We can offer hope to our lost world, a world going its own way, a way that leads to destruction. We have the roadmap, the right directions. 1:15 announces, “Look, there on the mountains, the feet of one who brings good news, who proclaims peace!” We can be that one offering the good news. We should have a sense of urgency towards those who don’t know the Lord. We need to offer prayer for our community, care about those who need the Lord, and share what God had done for us. God will give us opportunities if we ask.

Returning home from our church conference a week ago, I prayed about who I’d be sharing a seat with on the train. A young man my son’s age came on board, and began to tell me his troubles. He didn’t know I was a minister. I listened to him share his story, offered some advice, and gradually brought God into the picture. When he found out I was a pastor he said that God must have planned this. He needed spiritual counsel. I planted some ideas and gave him my card. He said he would contact me after getting settled in the south shore. This wasn’t an accidental encounter. Opportunities like this come from prayer.
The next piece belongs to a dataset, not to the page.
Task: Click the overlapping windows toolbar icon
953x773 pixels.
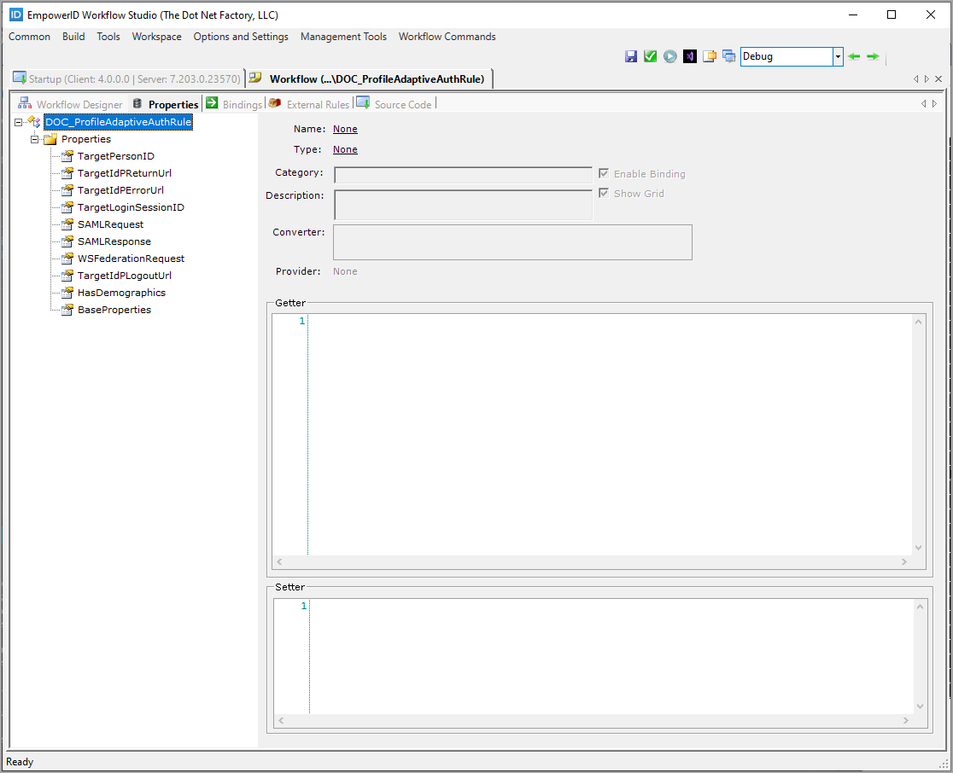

In the end, Ninevah was overthrown, so completely that archeologists only uncovered the remains of this once mighty power in 1845. In 2:6 we read, “The river gates are thrown open and the palace collapses.” Here’s what happened: The Babylonian army laid siege to Ninevah for 3 months. Then after a period of heavy rainfall the river overflowed and broke down part of the city wall. The ruler of Ninevah and all his concubines perished in his burning palace. The invaders sacked and utterly destroyed the city. So complete was the destruction that armies have actually marched over the city of Ninevah without knowing the ruins of this once proud city lay beneath their feet.

No nation is immune from judgment. Among those who reject God, who refuse to turn from their wickedness, there will be no survivors. Proverbs 29:1 warns, “Some people are still stubborn after they have been corrected many times; they will suddenly be destroyed—without remedy.” Twice God says to Ninevah, “I am against you” (2:13, 3:5). Paul says in Romans 8:31, “If God is for us, who can be against us.” But if God is against us…? God is just and will punish evil. This is a lesson urgently needed today.

Rudyard Kipling understood Nahum when he wrote: “Lo, all the pomp of yesterday, is one with Ninevah and Tyre. Judge of the nations, spare us yet—Lest we forget, lest we forget!”